页面 –
>>>>>

一、hbase

1.1 文件格式

[图片上传失败...(image-9cdc93-1646955640463)]

1.2 索引Block数据结构

代码入口：

   class BlockIndexChunk {

     // key
    private final List<byte[]> blockKeys = new ArrayList<>();

     // 对应的block的offset
    private final List<Long> blockOffsets = new ArrayList<>();

     // block的大小
    private final List<Integer> onDiskDataSizes = new ArrayList<>();

     // 叶子结点 
    private final List<Long> numSubEntriesAt = new ArrayList<>();
  }

1.3 数据索引构建

代码入口:org.apache.hadoop.hbase.regionserver.StoreFileWriter#append

1.3.1 leaf index block

构建leaf index block代码块：

void writeNonRoot(DataOutput out) throws IOException {
  // The number of entries in the block.
  out.writeInt(blockKeys.size());

  if (secondaryIndexOffsetMarks.size() != blockKeys.size()) {
    throw new IOException("Corrupted block index chunk writer: " +
                          blockKeys.size() + " entries but " +
                          secondaryIndexOffsetMarks.size() + " secondary index items");
  }
  // For each entry, write a "secondary index" of relative offsets to the
  // entries from the end of the secondary index. This works, because at
  // read time we read the number of entries and know where the secondary
  // index ends.

<<<<<

任务要求 –
上面讲 HBase 索引的页面里，从“代码入口:org.apach”到“in the block.”这一段，能逐字照抄出来吗？

记录摘录 –
>>>>>

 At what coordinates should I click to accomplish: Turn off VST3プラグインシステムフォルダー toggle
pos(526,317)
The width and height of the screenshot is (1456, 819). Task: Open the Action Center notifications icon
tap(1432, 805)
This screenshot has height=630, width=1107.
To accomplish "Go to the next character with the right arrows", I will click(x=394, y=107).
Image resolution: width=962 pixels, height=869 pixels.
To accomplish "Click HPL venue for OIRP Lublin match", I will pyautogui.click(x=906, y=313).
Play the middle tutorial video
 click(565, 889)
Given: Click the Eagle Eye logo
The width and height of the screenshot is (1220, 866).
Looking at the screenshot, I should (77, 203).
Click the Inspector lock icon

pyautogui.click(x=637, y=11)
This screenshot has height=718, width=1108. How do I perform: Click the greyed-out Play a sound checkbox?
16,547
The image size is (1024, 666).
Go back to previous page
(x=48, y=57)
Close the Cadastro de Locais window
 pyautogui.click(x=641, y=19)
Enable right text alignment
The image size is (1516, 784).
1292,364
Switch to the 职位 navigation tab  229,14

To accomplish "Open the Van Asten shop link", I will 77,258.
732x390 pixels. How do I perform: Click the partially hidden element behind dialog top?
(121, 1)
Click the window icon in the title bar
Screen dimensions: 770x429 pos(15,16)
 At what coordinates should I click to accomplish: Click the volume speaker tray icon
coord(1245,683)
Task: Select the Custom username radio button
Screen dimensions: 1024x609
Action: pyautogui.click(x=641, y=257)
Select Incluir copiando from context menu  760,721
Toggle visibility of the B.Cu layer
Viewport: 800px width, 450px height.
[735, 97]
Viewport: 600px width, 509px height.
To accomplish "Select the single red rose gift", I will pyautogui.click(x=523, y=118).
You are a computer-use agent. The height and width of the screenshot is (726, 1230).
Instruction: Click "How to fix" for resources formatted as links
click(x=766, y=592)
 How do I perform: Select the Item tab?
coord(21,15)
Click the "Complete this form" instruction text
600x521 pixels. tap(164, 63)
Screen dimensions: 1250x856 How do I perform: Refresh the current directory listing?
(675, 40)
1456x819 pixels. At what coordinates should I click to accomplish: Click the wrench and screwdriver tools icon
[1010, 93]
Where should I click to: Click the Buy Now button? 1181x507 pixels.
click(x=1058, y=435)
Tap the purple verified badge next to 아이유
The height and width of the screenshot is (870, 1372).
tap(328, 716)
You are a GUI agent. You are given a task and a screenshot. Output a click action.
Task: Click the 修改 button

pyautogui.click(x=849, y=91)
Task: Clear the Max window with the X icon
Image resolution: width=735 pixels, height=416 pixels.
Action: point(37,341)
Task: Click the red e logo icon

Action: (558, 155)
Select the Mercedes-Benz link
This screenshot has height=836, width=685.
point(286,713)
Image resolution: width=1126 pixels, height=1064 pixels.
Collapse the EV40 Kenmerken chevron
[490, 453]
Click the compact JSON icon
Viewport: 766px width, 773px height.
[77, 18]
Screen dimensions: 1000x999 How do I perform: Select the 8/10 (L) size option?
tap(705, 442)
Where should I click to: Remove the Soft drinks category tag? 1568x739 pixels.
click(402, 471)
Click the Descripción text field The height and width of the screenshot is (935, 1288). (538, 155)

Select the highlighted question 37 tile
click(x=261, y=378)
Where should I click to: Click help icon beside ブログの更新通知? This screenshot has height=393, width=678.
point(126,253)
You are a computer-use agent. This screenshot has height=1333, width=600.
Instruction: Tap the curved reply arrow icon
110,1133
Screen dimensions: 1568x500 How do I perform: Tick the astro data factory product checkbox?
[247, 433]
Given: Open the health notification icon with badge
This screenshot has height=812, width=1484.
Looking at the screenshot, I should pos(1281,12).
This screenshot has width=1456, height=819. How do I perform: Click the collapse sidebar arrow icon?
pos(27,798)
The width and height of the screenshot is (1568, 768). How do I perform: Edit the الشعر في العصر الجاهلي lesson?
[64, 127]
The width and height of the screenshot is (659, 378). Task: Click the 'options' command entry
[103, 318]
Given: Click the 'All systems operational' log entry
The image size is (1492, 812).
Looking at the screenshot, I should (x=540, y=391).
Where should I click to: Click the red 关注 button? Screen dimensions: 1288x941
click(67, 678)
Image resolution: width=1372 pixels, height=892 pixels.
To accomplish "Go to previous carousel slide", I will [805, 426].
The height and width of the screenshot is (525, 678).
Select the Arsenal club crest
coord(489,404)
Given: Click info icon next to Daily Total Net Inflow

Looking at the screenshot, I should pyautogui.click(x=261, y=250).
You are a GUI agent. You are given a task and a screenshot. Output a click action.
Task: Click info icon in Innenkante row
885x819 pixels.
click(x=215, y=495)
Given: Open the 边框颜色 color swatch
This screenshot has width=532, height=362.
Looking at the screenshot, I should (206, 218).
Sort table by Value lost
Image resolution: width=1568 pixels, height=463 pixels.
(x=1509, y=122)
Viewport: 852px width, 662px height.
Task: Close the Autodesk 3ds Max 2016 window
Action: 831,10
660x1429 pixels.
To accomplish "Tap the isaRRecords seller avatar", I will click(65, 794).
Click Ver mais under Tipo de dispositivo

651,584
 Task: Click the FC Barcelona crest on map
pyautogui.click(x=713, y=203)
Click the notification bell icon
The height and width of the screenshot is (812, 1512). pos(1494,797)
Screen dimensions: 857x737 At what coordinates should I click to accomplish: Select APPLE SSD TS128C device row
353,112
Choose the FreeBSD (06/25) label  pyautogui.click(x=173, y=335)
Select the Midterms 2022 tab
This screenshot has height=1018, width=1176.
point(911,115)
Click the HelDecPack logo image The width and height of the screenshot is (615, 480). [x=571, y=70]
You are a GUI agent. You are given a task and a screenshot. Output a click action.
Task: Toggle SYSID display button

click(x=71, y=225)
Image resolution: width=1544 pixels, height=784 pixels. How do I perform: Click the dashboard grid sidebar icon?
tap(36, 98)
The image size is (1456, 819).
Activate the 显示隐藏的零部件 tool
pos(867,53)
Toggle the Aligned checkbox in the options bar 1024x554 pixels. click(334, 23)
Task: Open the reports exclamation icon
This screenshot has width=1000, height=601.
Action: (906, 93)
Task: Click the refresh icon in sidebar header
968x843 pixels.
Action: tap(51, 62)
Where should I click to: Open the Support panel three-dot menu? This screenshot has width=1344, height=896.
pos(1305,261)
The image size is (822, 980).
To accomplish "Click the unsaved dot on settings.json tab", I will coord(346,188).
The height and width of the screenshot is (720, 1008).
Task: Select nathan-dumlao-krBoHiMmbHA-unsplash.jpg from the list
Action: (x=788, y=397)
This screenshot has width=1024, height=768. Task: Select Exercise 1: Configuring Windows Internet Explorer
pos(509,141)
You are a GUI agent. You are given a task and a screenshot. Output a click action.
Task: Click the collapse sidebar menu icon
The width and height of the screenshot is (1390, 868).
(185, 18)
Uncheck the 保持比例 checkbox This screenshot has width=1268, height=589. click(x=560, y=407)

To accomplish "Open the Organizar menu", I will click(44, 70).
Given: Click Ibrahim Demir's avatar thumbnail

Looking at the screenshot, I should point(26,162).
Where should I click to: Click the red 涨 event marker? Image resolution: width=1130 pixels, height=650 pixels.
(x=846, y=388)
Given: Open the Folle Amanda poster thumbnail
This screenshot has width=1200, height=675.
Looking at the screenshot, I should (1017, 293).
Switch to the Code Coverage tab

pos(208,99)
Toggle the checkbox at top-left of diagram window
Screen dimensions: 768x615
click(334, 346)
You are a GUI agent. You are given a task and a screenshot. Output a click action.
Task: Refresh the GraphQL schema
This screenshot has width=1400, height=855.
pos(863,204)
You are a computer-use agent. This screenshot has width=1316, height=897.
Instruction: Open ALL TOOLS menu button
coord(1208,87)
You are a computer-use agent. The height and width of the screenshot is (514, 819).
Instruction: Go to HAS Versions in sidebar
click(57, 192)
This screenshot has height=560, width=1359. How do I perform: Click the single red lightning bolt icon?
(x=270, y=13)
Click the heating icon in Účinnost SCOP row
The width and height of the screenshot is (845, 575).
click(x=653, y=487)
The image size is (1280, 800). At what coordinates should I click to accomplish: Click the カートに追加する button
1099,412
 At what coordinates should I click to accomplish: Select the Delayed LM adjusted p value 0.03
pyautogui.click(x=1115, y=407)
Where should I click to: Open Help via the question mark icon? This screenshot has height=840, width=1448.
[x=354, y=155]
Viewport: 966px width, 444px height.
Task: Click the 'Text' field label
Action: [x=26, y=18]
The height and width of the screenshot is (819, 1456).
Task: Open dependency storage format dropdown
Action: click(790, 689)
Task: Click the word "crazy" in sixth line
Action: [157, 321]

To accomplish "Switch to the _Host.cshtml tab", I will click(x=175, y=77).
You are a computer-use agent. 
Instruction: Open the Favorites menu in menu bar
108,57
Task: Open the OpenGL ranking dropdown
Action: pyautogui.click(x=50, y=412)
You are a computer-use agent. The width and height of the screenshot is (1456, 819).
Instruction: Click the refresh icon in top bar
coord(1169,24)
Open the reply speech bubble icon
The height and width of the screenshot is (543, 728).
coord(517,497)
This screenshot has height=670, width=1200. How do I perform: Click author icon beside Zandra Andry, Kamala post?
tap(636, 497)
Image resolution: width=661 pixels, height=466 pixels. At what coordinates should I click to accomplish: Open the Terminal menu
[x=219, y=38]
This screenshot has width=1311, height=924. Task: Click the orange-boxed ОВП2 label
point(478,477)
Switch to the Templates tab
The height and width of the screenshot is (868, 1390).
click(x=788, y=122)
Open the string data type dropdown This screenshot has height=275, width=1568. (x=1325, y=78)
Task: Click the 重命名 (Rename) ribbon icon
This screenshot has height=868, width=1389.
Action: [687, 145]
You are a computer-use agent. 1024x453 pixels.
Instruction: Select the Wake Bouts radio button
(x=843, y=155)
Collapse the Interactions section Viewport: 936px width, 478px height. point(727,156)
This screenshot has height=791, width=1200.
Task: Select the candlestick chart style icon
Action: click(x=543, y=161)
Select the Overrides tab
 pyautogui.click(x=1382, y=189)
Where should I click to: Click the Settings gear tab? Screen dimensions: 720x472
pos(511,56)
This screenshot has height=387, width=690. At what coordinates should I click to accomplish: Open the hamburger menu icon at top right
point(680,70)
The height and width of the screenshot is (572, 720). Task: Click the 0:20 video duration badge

<<<<<

输出结果 –
代码入口:org.apache.hadoop.hbase.regionserver.StoreFileWriter#append

1.3.1 leaf index block

构建leaf index block代码块：

void writeNonRoot(DataOutput out) throws IOException {
  // The number of entries in the block.